W.H. Correspondents Association Offering Press Pool Slots to Partisan Liberal Sites

November 1st, 2009 4:10 PM

Michael Calderone at Politico reports that the White House press corps is evolving to the left in the Obama era. Even as Team Obama denigrates Fox News as not a "legitimate news organization," even demeans it as a mere receptacle for GOP "talking points," the White House Correspondents Association is broadening its reporter pool to partisan, anti-Bush, left-wing opinion websites like Salon and Talking Points Memo, and also to the Obama-favoring black magazine Ebony. The Huffington Post is also planning to apply.

The WHCA’s most high-profile decision this year was selecting comedian Wanda Sykes to suggest Rush Limbaugh was comparable to al-Qaeda and wished to have his kidneys fail.
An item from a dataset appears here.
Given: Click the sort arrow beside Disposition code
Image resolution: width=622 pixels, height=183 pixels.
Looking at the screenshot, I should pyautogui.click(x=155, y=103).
Widening the press pool – a group which circulates one or a few reporters to cover the president everywhere he goes for the group – offers a higher profile of professionalism to whoever joins it.

Calderone contacted MRC for our reaction, and I gave it:

"If liberals are upset that Fox News is being treated as a legitimate news organization instead of a GOP talking-points channel, then it's mystifying that the [White House Correspondents' Association] is broadening ‘news’ media to encompass blogs and websites that raged against the Bush White House," said Tim Graham, director of media analysis for the Media Research Center, a conservative watchdog group.

"Would anyone seriously suggest that TPM, the Huffington Post and Salon are more objective than Fox News?"

Laughably, David Corn of Mother Jones seemed to reply in the story that these sites don’t put out commentary. What?

"If you look at Huffington Post, Mother Jones and TPM, you see three institutions with serious Washington reporting," Corn said. "Our website doesn’t put out commentary. We report on things."

Pool reports usually aren't forwarded directly to readers, but the small details they register -- about what the president said in small talk, and what he was wearing, and so on -- are used by reporters to add color to their reports. Reporters sometimes write them with an attitude. Dana Milbank was criticized by conservatives (including me) for this jokey paragraph in 2001:

"Our protagonist departed the White House near unto 9:20 this morning, bound for the Capitol in a determined effort to find Gary Condit," Mr. Milbank wrote. "The big news of the day was made when our protagonist spoke about education. He declared that education is 'a passion for me.' In addition to this startling revelation, he made a case for free trade and his faith-based initiative."

That may happen more frequently once the Salon-niks and Huffington Posters are given the chance to report to the larger media. But they won't be snide about Obama -- unless he's disappointing the left.